Disruption as a force for change (Part One)

Every week, it seems that there is a new entrant to the banking sector claiming to be ‘disruptive’.

Disruption as a force for change (Part One)

However, is this really the case? Big banks do not appear to be heading anywhere. New research from PricewaterhouseCoopers (PwC) states that they well might.

Many experts have looked at the financial sector in its current state and decided that while banks are under threat, there is still time to move the ship away from the iceberg.

On this point, the report asks: “Have [banks] done this? So far, not really.”

Bank inertia
While the report, entitled The Future Shape of Banking in Europe, gives credit to banks for progress on fronts such as regulation, legacy remediation, trust, customer service, and operational innovation, it claims that this has not been enough.

In the midst of a ‘crisis in European banking’, the sector has consistently missed its performance hurdle rates (meaning their average return on equity was less than their average cost of equity) by some way.

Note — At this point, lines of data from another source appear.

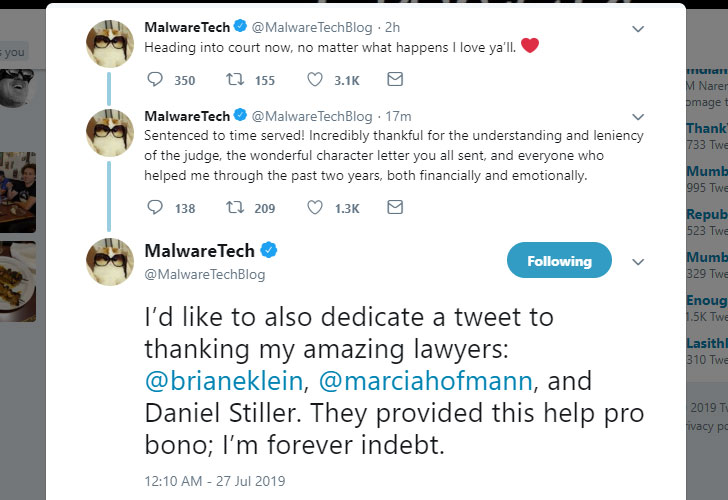The height and width of the screenshot is (500, 728).
Task: Open the 17m timestamp on second tweet
Action: click(398, 116)
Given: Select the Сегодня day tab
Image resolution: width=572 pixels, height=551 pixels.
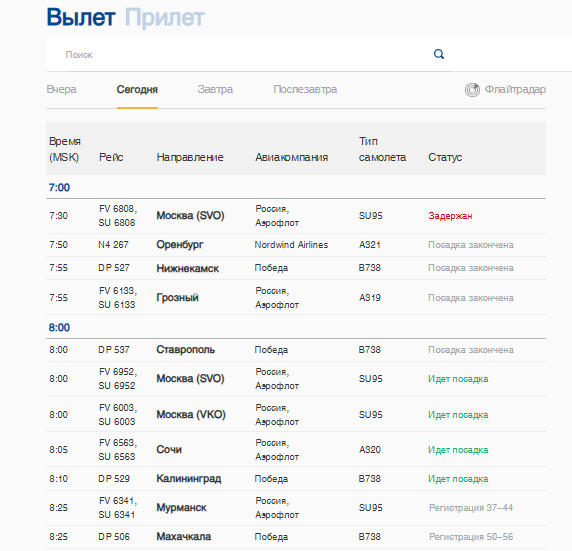Looking at the screenshot, I should 137,89.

While some underpeformance can be attributed to one-off asset write-downs, fines restructuring charges, and the like, net economic spreads have stuck at around – 6% for the past two years.

The report posits that one reason for this is that Europe is overbanked. Europe has 130 large banks (over €30bn in assets) working in a €15.3trn marketplace. That equals one bank per €118bn of GDP. In contrast, there is one large bank per €302bn in the US, one per €214bn in Canada and one per €144bn in Australia.

As a result, cost-efficiency in the European market is not as high as in others. Cost-to-income is an average of 80%, compared to the global average of 65%.

The report states: “The bottom line is that there are too many banks in Europe, doing too much, in a structurally unfavourable market environment.”